Copy every line from the data below in which the string "computer" can be found.

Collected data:

⁂

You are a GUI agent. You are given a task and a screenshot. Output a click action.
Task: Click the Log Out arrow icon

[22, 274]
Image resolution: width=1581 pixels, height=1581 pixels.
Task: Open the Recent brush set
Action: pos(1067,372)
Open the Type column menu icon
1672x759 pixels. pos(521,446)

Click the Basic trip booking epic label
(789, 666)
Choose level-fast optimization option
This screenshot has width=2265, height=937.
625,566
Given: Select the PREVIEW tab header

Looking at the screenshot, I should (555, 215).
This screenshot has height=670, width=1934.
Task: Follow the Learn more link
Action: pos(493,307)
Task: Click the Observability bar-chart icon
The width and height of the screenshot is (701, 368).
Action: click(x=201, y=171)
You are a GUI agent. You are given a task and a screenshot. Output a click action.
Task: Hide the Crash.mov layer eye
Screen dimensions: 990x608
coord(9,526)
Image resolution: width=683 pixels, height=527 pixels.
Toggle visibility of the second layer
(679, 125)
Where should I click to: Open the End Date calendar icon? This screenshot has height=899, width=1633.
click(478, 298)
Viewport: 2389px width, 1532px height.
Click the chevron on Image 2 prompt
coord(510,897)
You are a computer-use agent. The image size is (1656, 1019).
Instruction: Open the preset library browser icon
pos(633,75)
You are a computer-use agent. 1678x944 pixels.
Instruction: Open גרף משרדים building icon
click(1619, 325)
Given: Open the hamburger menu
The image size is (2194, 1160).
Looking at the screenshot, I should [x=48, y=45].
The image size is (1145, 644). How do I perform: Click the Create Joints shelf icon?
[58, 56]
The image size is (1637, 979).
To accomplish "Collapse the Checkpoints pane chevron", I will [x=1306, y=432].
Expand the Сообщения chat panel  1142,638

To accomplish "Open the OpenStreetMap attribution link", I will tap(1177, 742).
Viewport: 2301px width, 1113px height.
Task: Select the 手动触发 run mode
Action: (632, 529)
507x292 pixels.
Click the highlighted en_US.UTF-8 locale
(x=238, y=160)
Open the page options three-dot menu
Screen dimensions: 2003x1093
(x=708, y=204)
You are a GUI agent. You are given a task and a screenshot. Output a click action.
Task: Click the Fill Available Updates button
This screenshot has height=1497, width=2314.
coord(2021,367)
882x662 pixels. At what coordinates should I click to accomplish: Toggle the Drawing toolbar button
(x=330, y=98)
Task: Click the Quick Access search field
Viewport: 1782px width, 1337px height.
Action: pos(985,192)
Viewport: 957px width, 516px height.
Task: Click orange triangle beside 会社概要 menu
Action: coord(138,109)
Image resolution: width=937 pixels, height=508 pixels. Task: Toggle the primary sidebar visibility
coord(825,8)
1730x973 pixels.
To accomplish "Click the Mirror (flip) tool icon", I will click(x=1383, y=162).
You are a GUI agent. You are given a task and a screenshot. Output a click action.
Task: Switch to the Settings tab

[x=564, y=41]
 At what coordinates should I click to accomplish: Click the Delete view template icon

⁂

**Answer to this exercise**
You are a computer-use agent. The image size is (1656, 1019).
You are a computer-use agent. 1678x944 pixels.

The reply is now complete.